Head of strategic analytics at The Strategy Unit Steven Wyatt says the briefing was aimed at provoking more discussion about changes to payment approaches. ‘If the NHS is to make best use of risk and reward sharing, then it must be aware of the complexities and hazards inherent in these arrangements, as well as the potential benefits,’ he says.

Commentators have been calling for a move to capitation-based funding arrangements. But to date, there have been few attempts to explore in detail what this might involve. The report makes a welcome starting point for a much needed detailed debate.

No easy taskMaking money work in the health and care system website

Payment systems need to move towards rewarding outcomes rather than volume of activity, according to a recent report from PwC and the HFMA. Making money work in the health and care system argued that there should be a combination of contracting for outcomes and better joint accountability across the system. ‘Potential funding mechanisms that could be considered by systems include a single, incentivisied shared outcomes framework across all providers and the introduction of gain/risk share arrangements,’ it says.
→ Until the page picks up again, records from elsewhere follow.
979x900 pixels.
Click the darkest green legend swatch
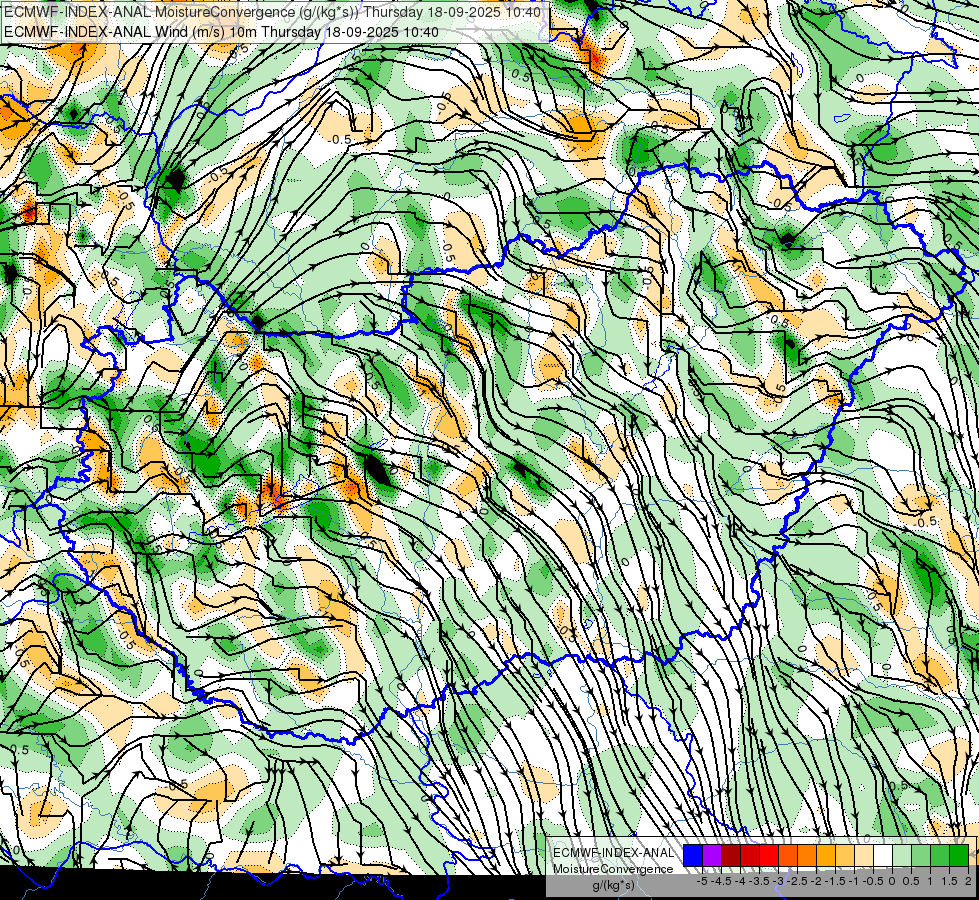coord(958,856)
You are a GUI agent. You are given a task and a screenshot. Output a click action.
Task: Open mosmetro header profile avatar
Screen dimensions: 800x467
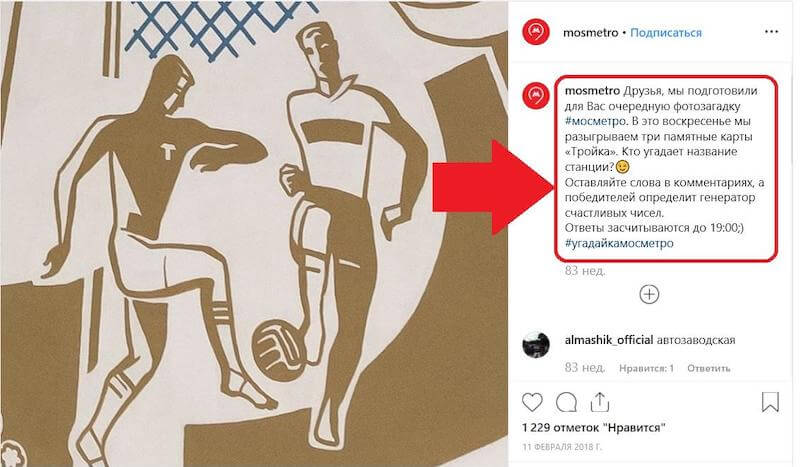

However, it acknowledged that moving towards a meaningful gain/risk share arrangement was ‘not an easy task’. If this was not done thoughtfully, it could have the potential to reduce integration, with poorly designed agreements leading to combative relationships between organisations.


Aims and things to avoid

The report suggests risk and reward schemes should encourage ICSs to:

  • Reduce healthcare costs the right way. It should not encourage ICSs to reduce costs by rationing or restricting access to cost-effective services, nor to reduce quality.
  • Plan and act ambitiously, but not recklessly. Small incentives may not be sufficient to motivate an ICS to innovate and seek improvements. But if too large, then providers might act irresponsibly.
  • Plan thoroughly while acknowledging uncertainties. An ICS needs to plan to accommodate a range of scenarios and there should be an expectation that this uncertainty is priced into contracts.
  • Accurately record activity. Incentives should be used to encourage providers to record data accurately to enable commissioners to assess performance and develop future plans.
  • Collaborate and share information. It should never be in an ICS provider’s interests to withhold information from its partners.

However, ICSs should not be able to benefit from cost shunting (minimising costs at the expense of another organisation). The report argues that highly simplified schemes are likely to be ineffective. Schemes should be defined in sufficient detail and all the processes transparent – both to enable providers to review and to enable other ICSs to plan their own schemes.